The further your foot on the backside is, the more leverage you can get. Therefore, it will be easier for you to do the ollie.
Push down using your foot on the back tip of your board to know how to lift the front tip. Keep your board in place and then use the ball of your feet at the back in pushing down on the board’s back tip.
While you’re doing that, just allow your front foot to elevate together with the board. Keep on pushing down until the back of your board touches the ground. It is among the major moves associated with performing the ollie. Keep on practicing the moves until you could do the whole thing easily with full confidence.
Get used to gliding your foot in front up through the board’s length. Once you got it, use your foot at the back in holding your skateboard in this position. Glide your front foot upward the board to the front, circling it while you do. The side of your feet under the toes must grate along your board’s deck until it gets on the top.
Make sure the sole of your sneaker is not touching the board while your foot slides upward. The contact should stay between your skateboard’s deck and the side of your sneaker.
Keep on practicing this move until you could do it right and quickly. It’s the other key aspect of pulling off the ollie. Hence, you must be capable of doing it well.
Mastering Your Ollie
After knowing the moves in doing an ollie, you will keep on practicing them one by one. So, you will need these tips to be a pro in doing an ollie:
- Stand on your skateboard with your knees bent. Stand on your board, your front foot should be in the center while the back foot is close to the rear edge. Slightly bend your knees and get ready to jump while your shoulders must almost align with your feet. Maintain your balance while doing all of these or else your attempt won’t be successful.

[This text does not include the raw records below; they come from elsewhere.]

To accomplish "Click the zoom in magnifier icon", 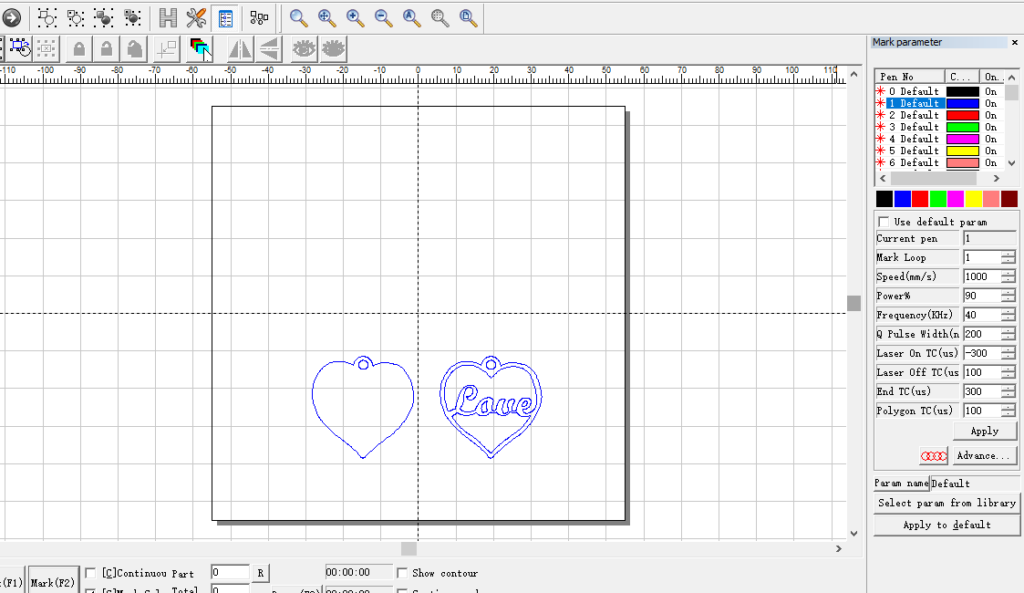I will (355, 17).
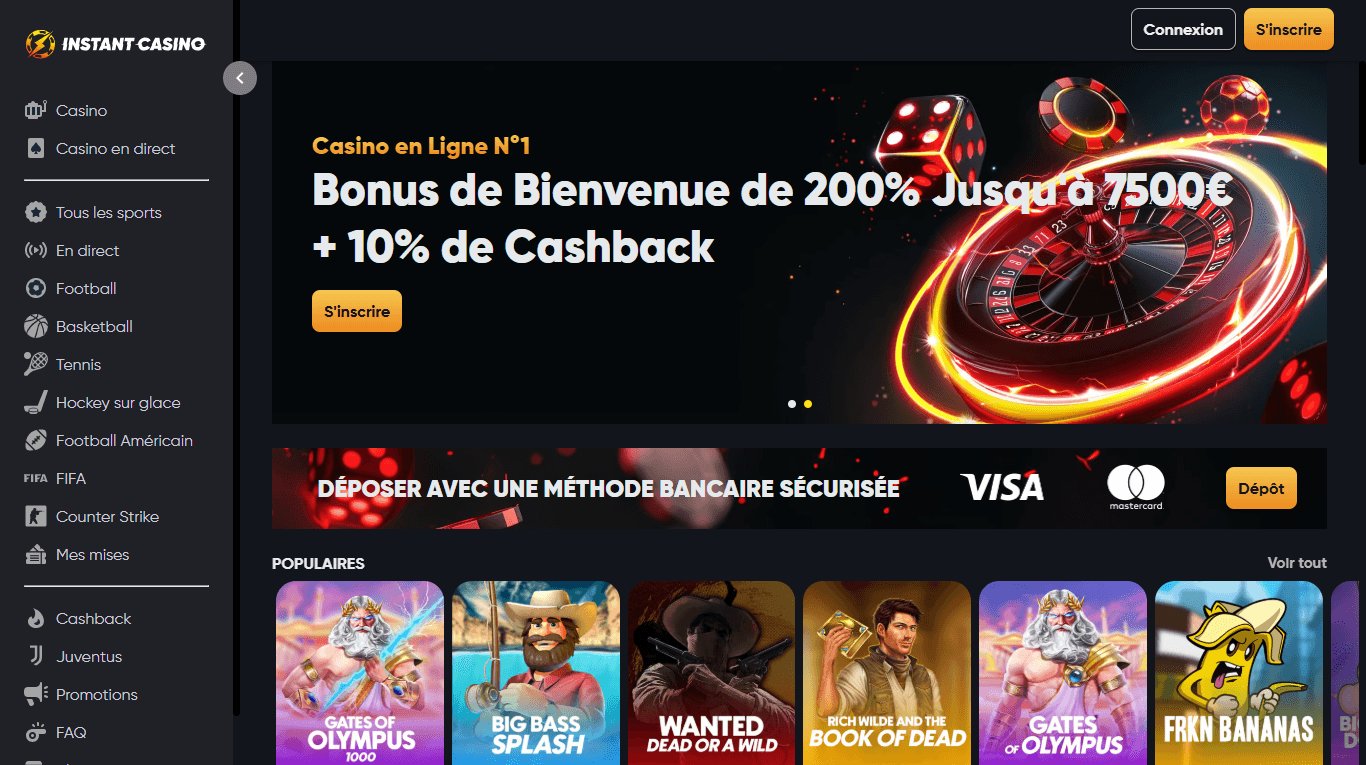Viewport: 1366px width, 765px height.
Task: Switch to the first banner slide dot
Action: tap(792, 404)
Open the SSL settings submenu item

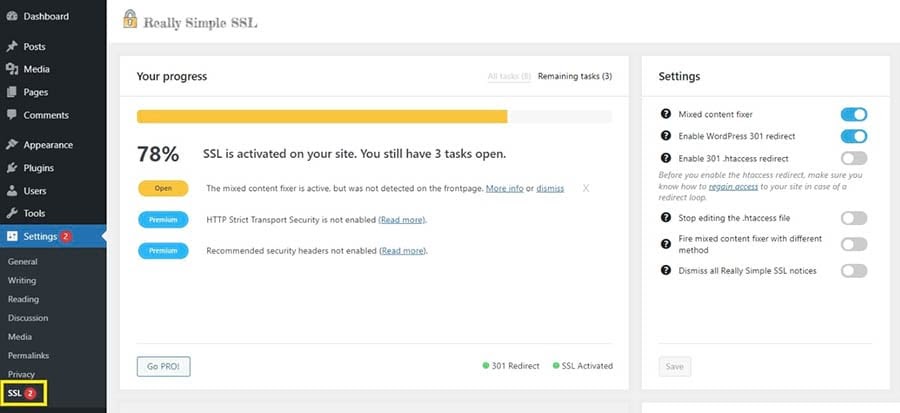[x=14, y=394]
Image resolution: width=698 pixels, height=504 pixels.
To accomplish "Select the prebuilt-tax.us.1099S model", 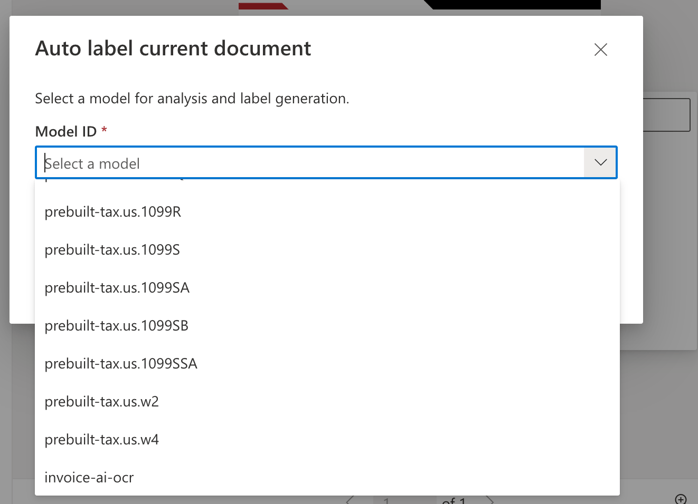I will point(112,250).
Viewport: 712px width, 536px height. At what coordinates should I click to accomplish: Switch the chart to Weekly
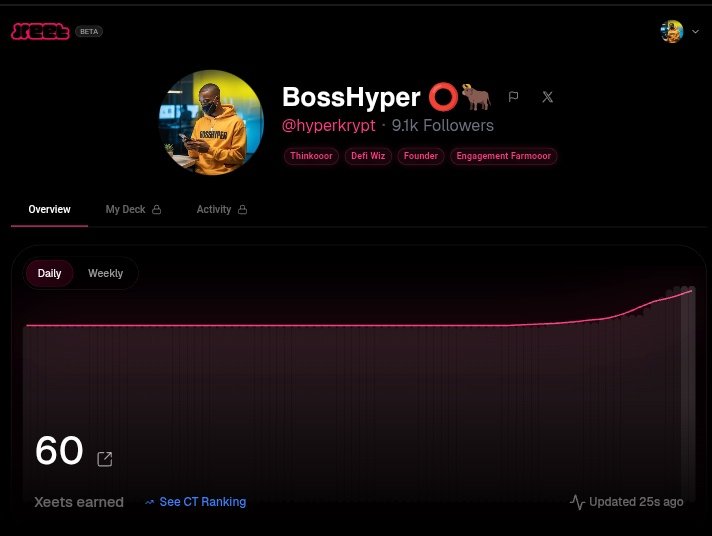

- Try to be on the balls of your feet while you crouch. When pushing too far up on your toes, the board will spin away from you once you jump.
- Jump in the air with your front foot. Once you crouch, you must spring back up to take the weight off your board so that it will elevate as well. Jump up and try to put your weight first on your front foot and then on your back foot. It seems like you jump off your back foot. Raise first your front foot before jumping off with your back foot.
- Kick down on your board’s back while you jump. Use the technique you used in learning to push down one your skateboard’s rear tip with your back foot. Try doing it just as you feel your body weight is no longer on the board that you just need to raise the board, not yourself.
- Get the right timing for doing a downward kick. Don’t be sad if you failed in your first attempt. Just continue practicing.
- When you jump up, the skateboard must barely touch the concrete before you find yourself in the air. Just avoid dragging the board along the concrete too much as it will slow you down.
- Be sure your front foot glides right when you begin jumping.
- Pull your knees upward going to your chest. You must be able to tell easily how high you must raise your feet.
- Kick over the board’s top so that you can level it out. Keep on doing it many times until feel good at doing this move.
- Lastly, your legs must be straight just before you land.